How do you solve the quadratic equation by completing the square: #x^2 - 20x = 0#?

1 Answer

Answer:

The #"-20"# is the key, half of #"-20"# squared is the number for which you are looking.

Explanation:

Completing the square is just like it sounds, you are looking for a number that makes your quadratic a perfect square so it can be written as #(x+a)^2 = ...#

The way to do this is by understanding the distributive property and how it gives you that number that makes a perfect square.

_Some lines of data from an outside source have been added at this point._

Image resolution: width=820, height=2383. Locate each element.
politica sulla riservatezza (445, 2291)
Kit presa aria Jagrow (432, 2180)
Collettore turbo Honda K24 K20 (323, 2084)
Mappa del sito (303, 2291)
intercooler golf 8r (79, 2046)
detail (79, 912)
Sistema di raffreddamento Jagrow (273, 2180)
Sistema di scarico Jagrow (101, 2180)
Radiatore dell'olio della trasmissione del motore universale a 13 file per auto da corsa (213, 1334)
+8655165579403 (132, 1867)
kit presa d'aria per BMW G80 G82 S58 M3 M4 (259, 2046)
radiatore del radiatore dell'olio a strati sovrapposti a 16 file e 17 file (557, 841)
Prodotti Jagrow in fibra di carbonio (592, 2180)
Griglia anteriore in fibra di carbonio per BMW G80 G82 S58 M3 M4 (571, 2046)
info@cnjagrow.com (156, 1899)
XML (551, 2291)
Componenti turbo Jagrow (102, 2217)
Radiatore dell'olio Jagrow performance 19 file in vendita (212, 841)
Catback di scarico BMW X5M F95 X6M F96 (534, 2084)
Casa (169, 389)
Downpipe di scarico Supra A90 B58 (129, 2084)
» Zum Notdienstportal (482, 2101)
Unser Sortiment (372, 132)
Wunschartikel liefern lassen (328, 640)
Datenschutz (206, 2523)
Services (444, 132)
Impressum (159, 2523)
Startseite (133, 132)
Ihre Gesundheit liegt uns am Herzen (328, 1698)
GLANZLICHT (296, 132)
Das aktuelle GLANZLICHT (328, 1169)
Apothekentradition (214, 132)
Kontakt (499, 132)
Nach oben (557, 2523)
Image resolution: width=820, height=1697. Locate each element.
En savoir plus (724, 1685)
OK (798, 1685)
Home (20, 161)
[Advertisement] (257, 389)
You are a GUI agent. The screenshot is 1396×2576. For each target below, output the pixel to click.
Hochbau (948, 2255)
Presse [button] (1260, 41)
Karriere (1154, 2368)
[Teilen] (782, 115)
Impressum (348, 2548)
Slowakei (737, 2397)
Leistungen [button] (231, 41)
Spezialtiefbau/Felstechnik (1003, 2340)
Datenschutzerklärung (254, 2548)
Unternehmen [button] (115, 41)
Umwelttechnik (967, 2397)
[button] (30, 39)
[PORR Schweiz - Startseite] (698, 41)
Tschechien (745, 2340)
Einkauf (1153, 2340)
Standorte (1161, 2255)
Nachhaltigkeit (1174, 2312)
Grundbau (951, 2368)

So let us write out the expression #(x+a)^2#

#(x+a)(x+a) = x*x+a*x+a*x+a^s = x^2 + 2ax + a^2#

Notice that there is a #2a# and an #a^2# in that perfect square.

You should also notice that the #2a# is in the same spot as our #"-20"# in the problem we are solving. So how can I find the #a# that solves this by setting up the equation:

#2a = -20 -> a = -10#

This means that

#a^2 = (-10)^2 = 100#

So to make #x^2-20x = 0# a perfect square we need to use #"-10"#.

#x^2 + 2(-10)x + (-10)^2 = x^2 -20x + 100#

it looks like we added 100 to make it a perfect square. To keep the equation balanced we need to add 100 to the other side of the equation.

#x^2 - 20x +100 = 0 + 100#

#x^2 -20x + 100 = 100#

but now you can factor the quadratic on the left using the #a# we found above.

#(x-10)^2 = 100#

and taking the square root of both sides

#sqrt((x-10)^2) = sqrt(100)#

#x-10 = +-10 implies x_(1,2) = 10 +- 10 = {(x_1 = 10 + 10 = 20), (x_2 = 10 - 10 = 0) :}#

which is what you would have obtained if you had just factored out the greatest common factor (#x#) in the beginning and used the zero product property.

But that is the why and the how of completing the square.